Los investigadores instan a tratar a los agentes de IA como sistemas no confiables para la seguridad criptográfica

Tu asistente de IA favorito puede ser inteligente, pero los investigadores ahora argumentan que debe tratarse con la misma sospecha con la que tu computadora trata un programa descargado aleatoriamente. Un artículo de mayo de 2026 publicado en arXiv sostiene que los agentes de IA, especialmente aquellos que manejan transacciones financieras, deben diseñarse como componentes fundamentalmente no confiables dentro de sistemas más grandes.

El artículo, titulado “La seguridad de los agentes es un problema de sistemas” (arXiv:2605.18991), llega en un momento en que la industria cripto apuesta fuertemente por agentes de IA autónomos para gestionar todo, desde operaciones DeFi hasta operaciones de monederos. El CEO de Circle, Jeremy Allaire, ha proyectado que miles de millones de agentes de IA realizarán independientemente actividades económicas utilizando stablecoins en los próximos tres a cinco años.

Los sistemas operativos modernos no confían en procesos individuales. Cada aplicación se ejecuta en un entorno aislado con permisos limitados, solo puede acceder a archivos a los que se le han otorgado explícitamente y se termina si intenta traspasar sus límites. Los investigadores quieren aplicar la misma filosofía a los agentes de IA.

El artículo aboga por tres medidas específicas. Primero, hacer cumplir invariantes de seguridad a nivel de sistema, es decir, reglas estrictas que no puedan anularse por la propia IA. Segundo, implementar un entorno aislado con privilegios mínimos, donde los agentes solo tengan acceso a los recursos mínimos necesarios para su tarea específica. Tercero, garantizar una separación efectiva entre instrucciones y datos, lo que aborda uno de los vectores de ataque más peligrosos en los sistemas de IA hoy en día.
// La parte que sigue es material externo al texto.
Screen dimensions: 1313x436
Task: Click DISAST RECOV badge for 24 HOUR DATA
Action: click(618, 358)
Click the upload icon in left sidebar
Ese último punto es más importante de lo que puede parecer. Los ataques de inyección de indicaciones funcionan precisamente porque los agentes de IA a menudo no pueden distinguir entre instrucciones legítimas y datos maliciosos que contienen comandos ocultos. Cuando un agente procesa un memo de transacción que secretamente contiene instrucciones para redirigir fondos, la falta de separación se convierte en un problema de $500,000.

Ese número no es hipotético. Un incidente en abril de 2026 provocó que exactamente esa cantidad fuera extraída de un monedero cripto debido a fallas en la infraestructura de IA y llamadas maliciosas a herramientas. El ataque explotó la vulnerabilidad que los investigadores advierten: un agente de IA con demasiado acceso, verificación insuficiente de las herramientas que llamaba y ninguna protección a nivel de sistema para detectar la anomalía antes de que los fondos salieran del monedero.
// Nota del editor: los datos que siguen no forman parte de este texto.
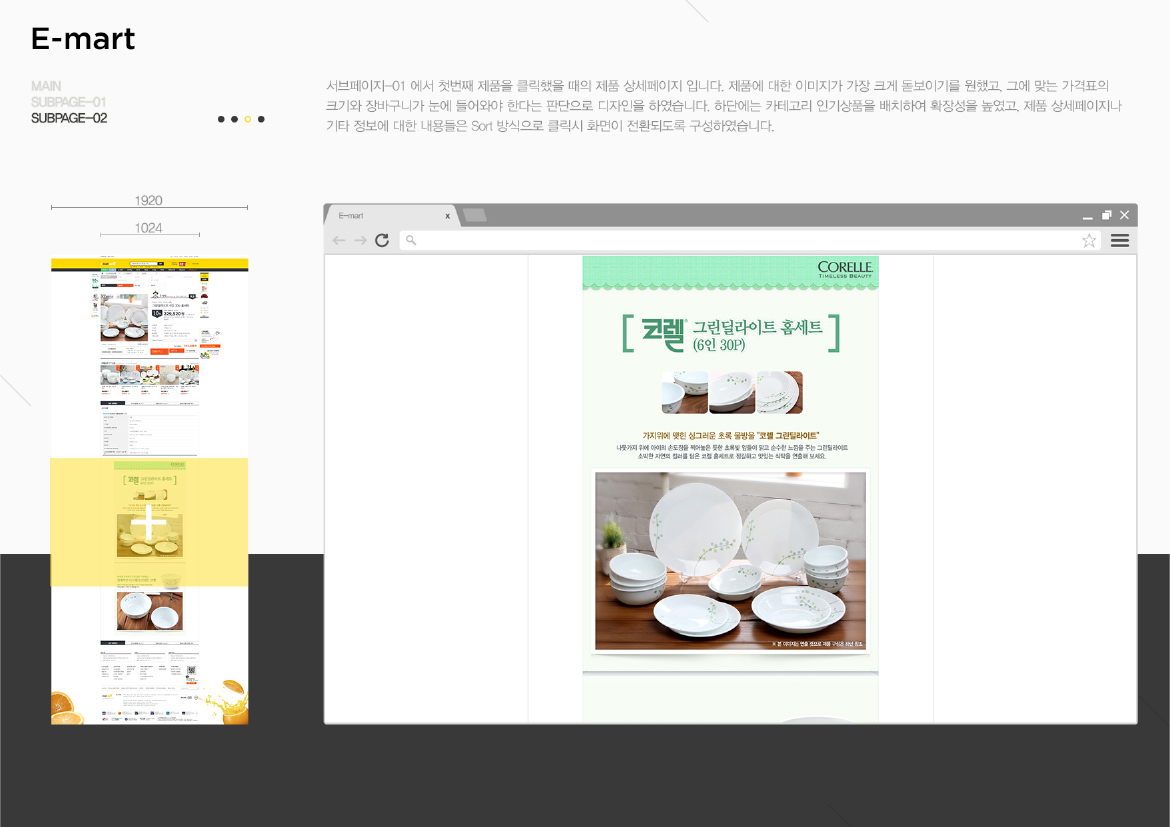The width and height of the screenshot is (1170, 827).
Task: Close the E-mart tab with its x
Action: (448, 214)

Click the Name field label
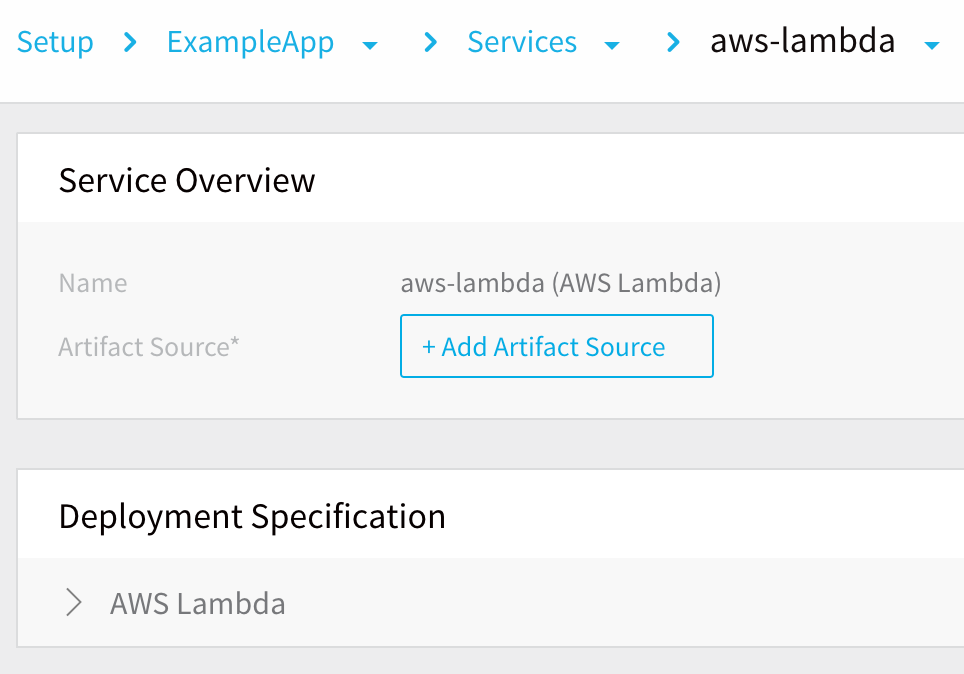coord(93,283)
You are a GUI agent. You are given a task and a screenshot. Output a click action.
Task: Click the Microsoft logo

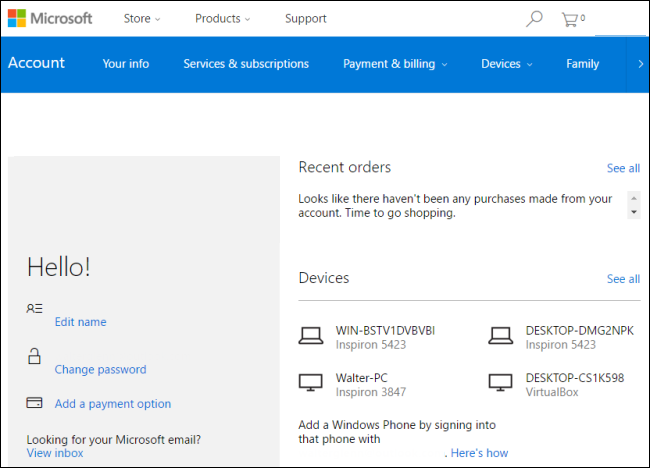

La naturaleza autónoma de estos agentes aumenta el riesgo. Un operador humano que recibe un correo de phishing podría detenerse y reflexionar. Un agente de IA que recibe una inyección de instrucciones cuidadosamente diseñada la ejecuta a velocidad de máquina, potencialmente agotando los activos antes de que cualquier sistema de monitoreo pueda reaccionar.

Algunas empresas ya están avanzando en la dirección que recomienda el documento. Ledger ha delineado una hoja de ruta de seguridad para 2026 que incluye iniciativas de seguridad hardware diseñadas específicamente para entornos de agentes de IA. La lógica es sencilla: si no puedes confiar plenamente en la capa de software, ancla las operaciones críticas en hardware que ofrezca garantías criptográficas independientes del comportamiento de la IA.

La recomendación del artículo de tratar esto como un “problema de sistemas” en lugar de un “problema de modelo” es una distinción significativa. Desplaza la responsabilidad desde los desarrolladores de IA solamente hacia el ecosistema más amplio de proveedores de infraestructura, diseñadores de protocolos y operadores de plataformas.

Observe los protocolos que implementan cálculo verificable para las acciones de agentes de IA, atestación en cadena del comportamiento del agente y controles de acceso de privilegios mínimos obligatorios. Estas características probablemente se convertirán en requisitos básicos para las plataformas de agentes de IA de nivel institucional en los próximos 12 a 18 meses.